__WHAT TO DO__.
From the entries that follow, reproduce exactly and only the lines from the line with "Task: Go back with the left arrow" to the line with "The height and width of the screenshot is (647, 684).", endpoints included.
═══ EXCERPTED DATA
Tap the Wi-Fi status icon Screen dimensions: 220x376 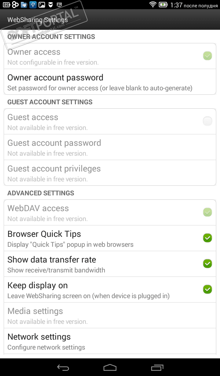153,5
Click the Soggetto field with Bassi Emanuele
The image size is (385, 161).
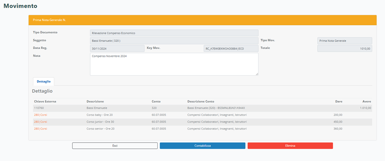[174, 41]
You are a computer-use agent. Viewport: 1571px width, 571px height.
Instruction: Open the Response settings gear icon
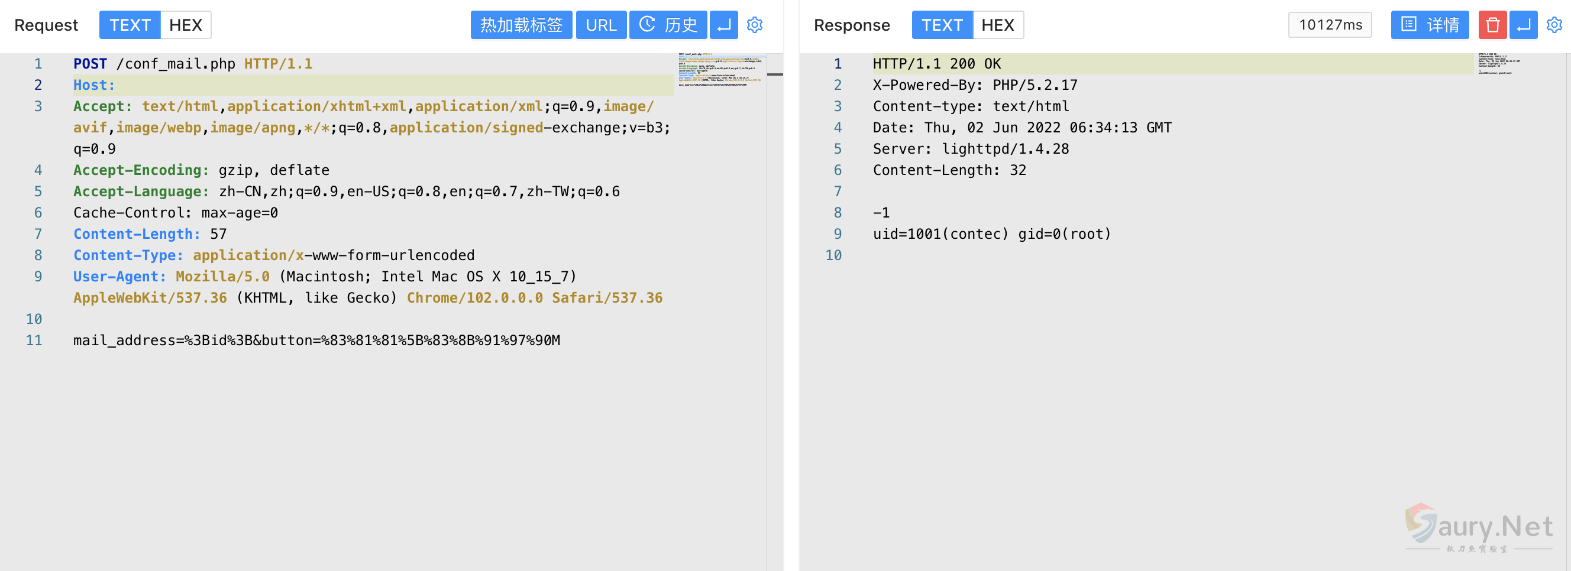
══════
═══ EXCERPTED DATA
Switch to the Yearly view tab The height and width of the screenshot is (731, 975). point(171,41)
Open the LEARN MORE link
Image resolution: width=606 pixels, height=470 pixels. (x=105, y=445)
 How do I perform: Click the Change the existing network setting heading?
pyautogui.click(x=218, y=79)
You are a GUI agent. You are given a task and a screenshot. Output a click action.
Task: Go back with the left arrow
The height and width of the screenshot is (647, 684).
══════
__YOUR RESPONSE__.
Task: Go back with the left arrow
The height and width of the screenshot is (647, 684).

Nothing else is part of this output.